Arnold encourages jewelers to step around the counter and put themselves in the consumers spot, figure out what they want to know about, and say yes to what they want, not what’s comfortable for them.
Jewelers are in the love and emotions business, underscores Marty Hurwitz, CEO of MVI Marketing (MVEye), which released last October consumer and trade research regarding lab-grown diamonds. “It doesn’t matter what consumers have assigned that emotion to, jewelers have to make a profit on it, that’s the goal. Hanging on to just one product that sells love may not be a good idea. Present consumers with choice, present both mined and lab-grown diamonds, and make money with the products they value and see as love.”

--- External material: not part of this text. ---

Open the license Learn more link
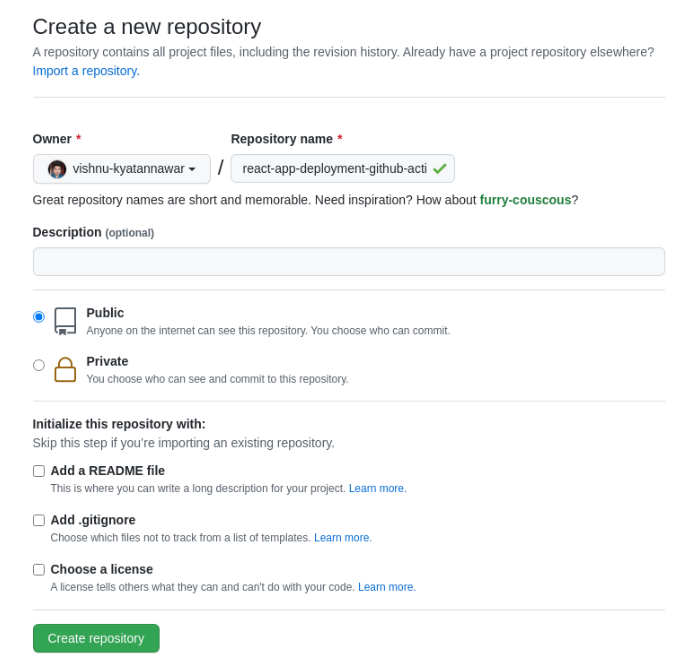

The current market size for lab-grown diamonds is difficult to assess, given the rapidly changing dynamics and emergence of new growers and brands. But Hurwitz estimates lab-grown diamonds may account for 5 percent of the market share of gem-quality diamonds today, noting that it has a long way to go to even reach the 15 percent of diamond market share Bain & Co., in its ninth annual Global Diamond Report, predicts it will by 2030.
Below or Above Ground
Roopam Jain, president of the branded division for Jewelmark in New York City, thinks there is definitely a place for lab grown diamonds in both the bridal and fashion diamond categories, but emphasizes that it very much depends on how jewelers present the products. “Do you prefer diamonds from underground or above ground,” he asks. “A gift from the earth or from science?”
An advocate for brands, Jain underscores the importance of sales training to interpret what a brand stands for and give sales associates a simple way to translate that, one to three key things to relate to customers. “Keep it simple and focus on what the guest is there to do, buy a gift to make someone happy.”
Russell Weisenberg, vice president of sales for Aneri Jewels in New York City, which cuts and polishes both earth and lab-grown diamonds, is bullish on natural diamonds, reporting that consumers continue to buy them in wedding rings and wardrobe staples, even through the pandemic. But he also recognizes lab-grown diamonds as an emerging market, which is popular with younger generations of jewelry consumers that cannot be ignored. “The more we’re talking about diamonds in general the better for everyone in our industry.”
Echoing that sentiment, Arnold finds presenting lab-grown diamonds to his younger clientele easier than to those celebrating their 25th anniversary.
But, that’s okay. It’s all about what the customer wants.
“Lab grown diamonds certainly have their place in the market, and I’m sure that we will see much more of them as manufacturing becomes more efficient,” says Valerie Fletcher, vice president of design and product development for Original Design Inc. (ODI). “A natural diamond that was born a billion years ago, 100 miles below the surface of the earth, is probably the most extraordinary thing I will ever own. There’s an inherent value to that, especially in the bridal market.”
“The key to the continued success of natural diamonds is in promoting ethical, sustainable business practices, and having a positive impact on communities and the environment,” Fletcher continues. “As part of the Tache Group, which is a DeBeers sightholder, ODI is a strong advocate of natural diamonds.”
The natural diamond industry has stepped up its investment to empower and enrich communities, protect the environment, and promote gender equality and inclusivity, and is actively engaging about it. The Natural Diamond Council and its diamond-producing members have pledged their support to the United Nations Sustainable Development Goals.
As the emphasis on responsible and ethical production grows, and with diversity and inclusion high on the agenda of Millennial and Gen-Z consumers, brands/jewelers are well advised to incorporate transparency, authenticity and purpose as a key part of their strategy for all their diamond products.